È partita ufficialmente oggi, lunedì 3 agosto, la stagione 2026-2027 della Sangiovannese. Al centro sportivo azzurro è andato in scena il primo giorno di raduno, dedicato ai test atletici e ai primi contatti tra squadra, staff tecnico e nuovi arrivati. Un momento utile per gettare le basi del lavoro che accompagnerà la formazione valdarnese verso il prossimo campionato di Eccellenza.
Tra i protagonisti della giornata il portiere classe 2005 Lorenzo Barberini, che ha raccontato l’entusiasmo con cui ha affrontato il ritorno in campo. “Finalmente si inizia a sudare, non vedevo l’ora di cominciare questa stagione. C’è grande entusiasmo, sia per ritrovare i compagni dello scorso anno che per conoscere quelli nuovi. Oggi ho avuto modo di conoscere anche il mister e lo staff e mi hanno fatto un’ottima impressione fin dalle prime parole. Le sensazioni sono davvero positive e da oggi continueremo a lavorare con intensità”.
L’estremo difensore ha poi ribadito come gli obiettivi personali passino inevitabilmente attraverso quelli della squadra: “A me interessa soprattutto il risultato del gruppo, vincere e portare a casa i tre punti. Se questo arriverà anche grazie a mie prestazioni positive tanto meglio, ma la cosa più importante è il bene della squadra”.

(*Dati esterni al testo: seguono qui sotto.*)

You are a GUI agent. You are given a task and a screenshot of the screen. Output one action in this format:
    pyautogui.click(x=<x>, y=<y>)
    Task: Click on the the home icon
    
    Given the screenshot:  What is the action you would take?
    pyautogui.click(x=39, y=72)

Soddisfatto anche il nuovo allenatore azzurro Lamberto Magrini, che nel primo giorno di lavoro ha potuto valutare la condizione atletica dei suoi giocatori attraverso i test programmati.“Oggi abbiamo svolto soprattutto dei test, che mi sono serviti per iniziare a conoscere i ragazzi. Si parte con tanto entusiasmo e la cosa che mi ha fatto più piacere è che dai risultati si vede chiaramente come il programma di lavoro consegnato dal 20 luglio sia stato seguito con responsabilità. È un segnale importante e dimostra la serietà del gruppo”.
Magrini ha poi ribadito uno dei concetti cardine del suo progetto tecnico: “Per il momento non esistono titolari. Esiste un gruppo di ragazzi che dovrà diventare una squadra. Possiamo avere a disposizione anche ottimi calciatori, ma il nostro compito sarà trasformarli in un collettivo capace di leggere le situazioni di gara, di soffrire quando serve e di gestire i vari momenti della partita. Abbiamo davanti un mese di lavoro e dovremo sfruttarlo al meglio”.
La nuova stagione della Sangiovannese è dunque iniziata all’insegna dell’entusiasmo e della voglia di costruire un’identità forte. Il lavoro sul campo è appena cominciato, ma dalle prime parole di giocatori e staff emerge già la volontà di creare un gruppo compatto e competitivo, chiamato a recitare un ruolo da protagonista nel campionato di Eccellenza 2026-2027.